La derecha no logra incorporarse del todo a la gran tradición conservadora del resto de Europa
La campaña orquestada contra Garzón tiene mucho que ver con el sectarismo de los tribunales españoles
Para desgracia suya, la frenética sucesión de acontecimientos de los últimos meses en torno a la trama de corrupción, cuyo clímax se ha alcanzado esta semana tras levantar el juez el secreto sobre casi 50.000 folios del sumario, ha dejado en nada el intento de los dirigentes de la derecha de establecer un cordón sanitario entre los presuntos delincuentes y los políticos implicados, convencida como está la generalidad de los españoles de que no caben muchos distingos entre unos y otros. Los ciudadanos consideran de forma mayoritaria -incluido un notable porcentaje de votantes del Partido Popular-, como publica hoy EL PAÍS, que Francisco Camps y Esperanza Aguirre son también responsables de las tropelías de la trama Gürtel en sus respectivos territorios, y que el líder del partido, Mariano Rajoy, siempre ha sabido más de las andanzas de los corruptos de lo que ha venido en reconocer, a tenor de sus vacilaciones con el ex tesorero del partido, y a día de hoy todavía miembro del Grupo Popular en el Senado, Luis Bárcenas.

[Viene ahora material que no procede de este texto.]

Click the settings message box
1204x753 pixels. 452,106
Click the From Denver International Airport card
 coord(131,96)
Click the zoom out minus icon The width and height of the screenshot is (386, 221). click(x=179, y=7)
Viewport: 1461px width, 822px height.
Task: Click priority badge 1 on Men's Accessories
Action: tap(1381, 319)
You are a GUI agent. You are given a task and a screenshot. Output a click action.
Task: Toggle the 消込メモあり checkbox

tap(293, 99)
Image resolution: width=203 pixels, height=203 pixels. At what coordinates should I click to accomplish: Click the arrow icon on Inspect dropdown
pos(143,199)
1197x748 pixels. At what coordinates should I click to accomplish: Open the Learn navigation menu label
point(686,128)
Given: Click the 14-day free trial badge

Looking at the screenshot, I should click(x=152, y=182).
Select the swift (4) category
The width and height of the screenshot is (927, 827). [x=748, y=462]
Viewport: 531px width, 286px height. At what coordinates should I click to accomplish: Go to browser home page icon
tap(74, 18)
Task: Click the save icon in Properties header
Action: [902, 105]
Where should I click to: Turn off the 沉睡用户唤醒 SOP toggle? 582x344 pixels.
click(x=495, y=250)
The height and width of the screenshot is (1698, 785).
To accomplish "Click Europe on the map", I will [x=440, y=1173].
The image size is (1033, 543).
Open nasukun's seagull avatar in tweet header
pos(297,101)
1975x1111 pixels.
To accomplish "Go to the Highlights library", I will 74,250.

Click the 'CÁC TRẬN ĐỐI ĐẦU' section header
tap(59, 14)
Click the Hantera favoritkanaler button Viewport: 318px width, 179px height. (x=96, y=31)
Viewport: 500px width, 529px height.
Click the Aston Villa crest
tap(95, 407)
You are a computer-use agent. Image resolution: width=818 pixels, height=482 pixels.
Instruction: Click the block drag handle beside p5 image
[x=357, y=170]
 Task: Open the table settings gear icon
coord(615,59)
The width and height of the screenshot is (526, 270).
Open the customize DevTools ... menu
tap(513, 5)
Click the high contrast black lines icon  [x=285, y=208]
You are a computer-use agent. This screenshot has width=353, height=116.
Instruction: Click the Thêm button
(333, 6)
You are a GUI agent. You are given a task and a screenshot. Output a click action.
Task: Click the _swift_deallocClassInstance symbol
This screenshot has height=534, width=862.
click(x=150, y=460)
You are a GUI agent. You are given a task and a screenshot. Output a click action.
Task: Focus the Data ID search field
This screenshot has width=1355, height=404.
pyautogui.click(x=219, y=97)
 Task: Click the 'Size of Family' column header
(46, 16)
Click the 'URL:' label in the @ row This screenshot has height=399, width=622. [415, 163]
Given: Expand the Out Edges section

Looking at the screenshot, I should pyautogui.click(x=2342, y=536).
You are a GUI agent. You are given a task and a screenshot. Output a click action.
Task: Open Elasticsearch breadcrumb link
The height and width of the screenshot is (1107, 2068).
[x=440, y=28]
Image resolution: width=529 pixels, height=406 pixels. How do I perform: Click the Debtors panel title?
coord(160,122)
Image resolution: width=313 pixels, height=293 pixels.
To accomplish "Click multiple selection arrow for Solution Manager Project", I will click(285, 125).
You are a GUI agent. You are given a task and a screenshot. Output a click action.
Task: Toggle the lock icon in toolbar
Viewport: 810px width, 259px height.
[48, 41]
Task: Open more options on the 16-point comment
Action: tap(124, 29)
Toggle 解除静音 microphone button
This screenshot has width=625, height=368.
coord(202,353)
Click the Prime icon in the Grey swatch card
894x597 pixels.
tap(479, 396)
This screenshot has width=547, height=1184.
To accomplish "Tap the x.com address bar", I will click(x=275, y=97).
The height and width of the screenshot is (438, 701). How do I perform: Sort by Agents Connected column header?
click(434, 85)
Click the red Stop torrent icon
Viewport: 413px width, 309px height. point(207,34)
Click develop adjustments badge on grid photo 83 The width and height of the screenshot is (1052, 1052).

Son tantas y tan obscenas las colecciones de relojes de lujo, los bolsos, los trajes, algún yate, los inconfesables negocios inmobiliarios, los millones cobrados en comisiones diversas y las vergonzosas conversaciones grabadas entre los sospechosos que convierten en irrisorios, me parece a mí, los intentos del PP y de sus terminales mediáticas de encapsular al partido de tanto desafuero, y sobre ello no vale la pena seguir discutiendo. Más me interesa, por el contrario, una reflexión en profundidad sobre la venalidad en la democracia española que vaya más allá de la constatación más o menos impotente del lamentable estado en que se encuentra la política en este país. Hay que defender la democracia, sostiene Norberto Bobbio, aun cuando ésta sea ineficiente o corrupta. Y hay que hacerlo también, me atrevería a añadir yo, aun cuando la insensatez y la escasa cultura democrática de gran parte de la clase política, especialmente de una derecha que no logra incorporarse del todo a la gran tradición conservadora del resto de Europa, augure un triste futuro a la tarea.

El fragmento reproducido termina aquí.